Thanks to the Barnett formula, a Labour Chancellor and 37 Scottish Labour MPs, Scotland’s public services have received the biggest ever financial settlement from the UK Government, but how has the SNP spent it? Well, despite the best efforts of our extraordinary NHS staff, every week, thousands of Scots will wait more than eight hours in A&E, and more than 100,000 Scots have been stuck on an NHS waiting list for over a year. Doctors, nurses and—most of all—Scottish patients have been failed by 18 years of SNP mismanagement. We desperately need a new direction.
There has been a noticeable increase in the number of people contacting my office about accessing GP services, and about long waiting times for hospital appointments and operations. Those who live in the Isle of Arran and actually get an appointment often cannot get to it, because they cannot get a ferry there and back on the same day. That is a different point, but as a former manager in the NHS, I have seen the consequences of the shortage of GPs in Scotland. There has been a recent successful recruitment campaign in different parts of England; does the Minister agree that it is time for the Scottish Government to utilise the Barnett consequentials in order to improve access to NHS services in Scotland through robust workforce planning, and to follow the example of the NHS in England and get GPs successfully recruited?
I thank my hon. Friend, not just for her service to her constituents but her previous service in the NHS. As she has noted, thanks to Labour, NHS waiting lists in England have fallen month on month, because this Government have a plan and we have invested. Sadly, it is a completely different story in Scotland, as she has pointed out. Like mine, her constituents see a situation in which almost one in six people are now stuck on a waiting list. John Swinney has announced this SNP Government’s fifth NHS recovery plan in less than four years, but patients and staff know that it is not good enough, and we need a new direction.
The Minister is right to speak of the wonderful NHS staff that we have, but she also speaks of a new direction that is required. Let me give the House a clue as to what new direction she might be speaking of. The Good Law Project revealed this month that more than 60% of donations to Labour’s Health Secretary, totalling £372,000, came from individuals and companies linked to the private healthcare sector. As the same Labour Health Secretary is so fond of saying, all roads lead to Westminster, including on NHS funding.
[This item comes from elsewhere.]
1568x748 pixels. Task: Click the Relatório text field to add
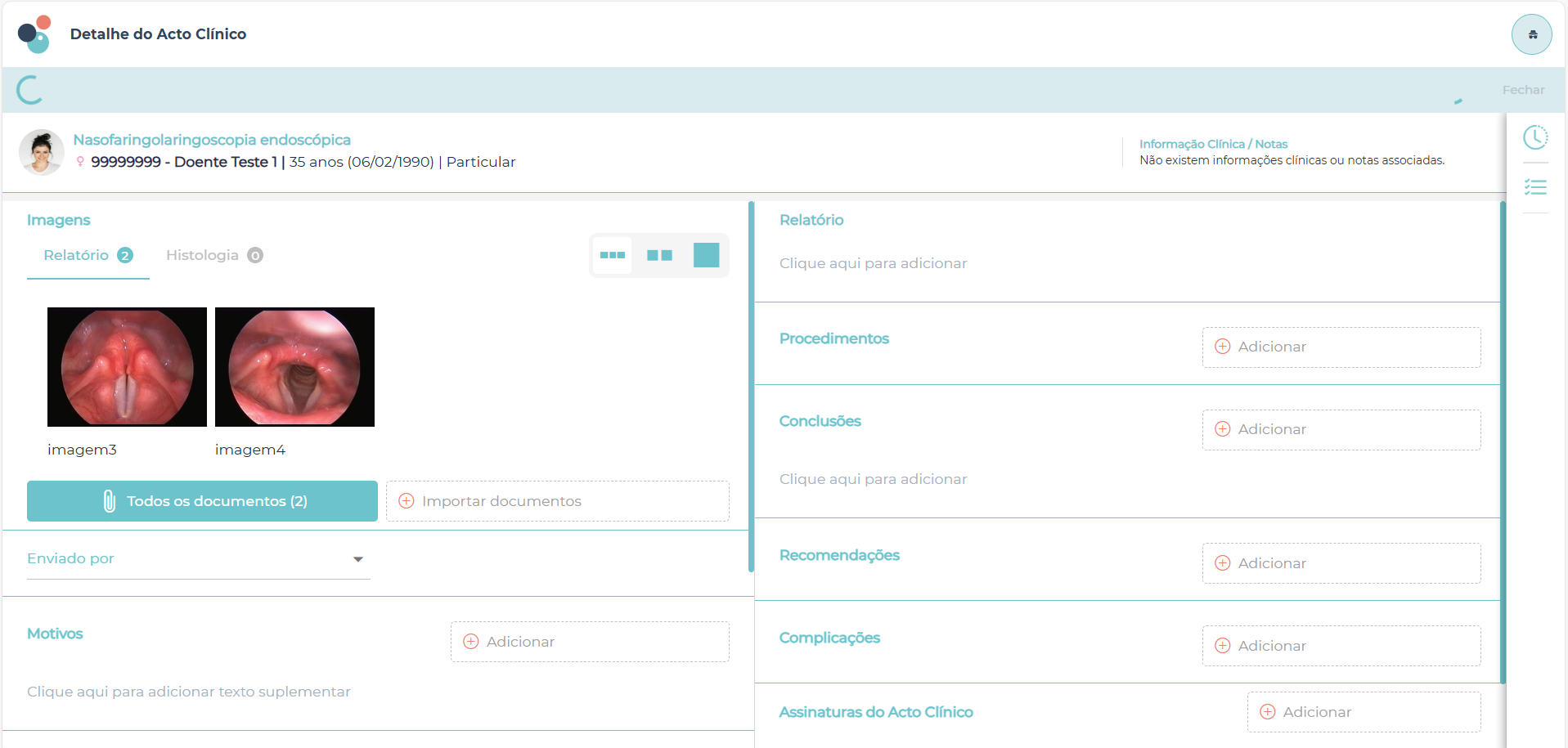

With cuts to public services coming down the line, is the Secretary of State—or the Minister—worried about the influence of private health donors on Cabinet colleagues?
The hon. Gentleman says that there have been cuts to public services. Let me put on record once again that this Labour Government pledged to end austerity, and we have, with a record settlement for Scotland’s public services. That money has been squandered by the SNP Government, such that we are still in a situation where nearly one in six Scots are on a waiting list. South of the border, waiting lists have fallen for the fifth month in a row. That is the difference made by a Labour Government with a plan and a willingness to fund it.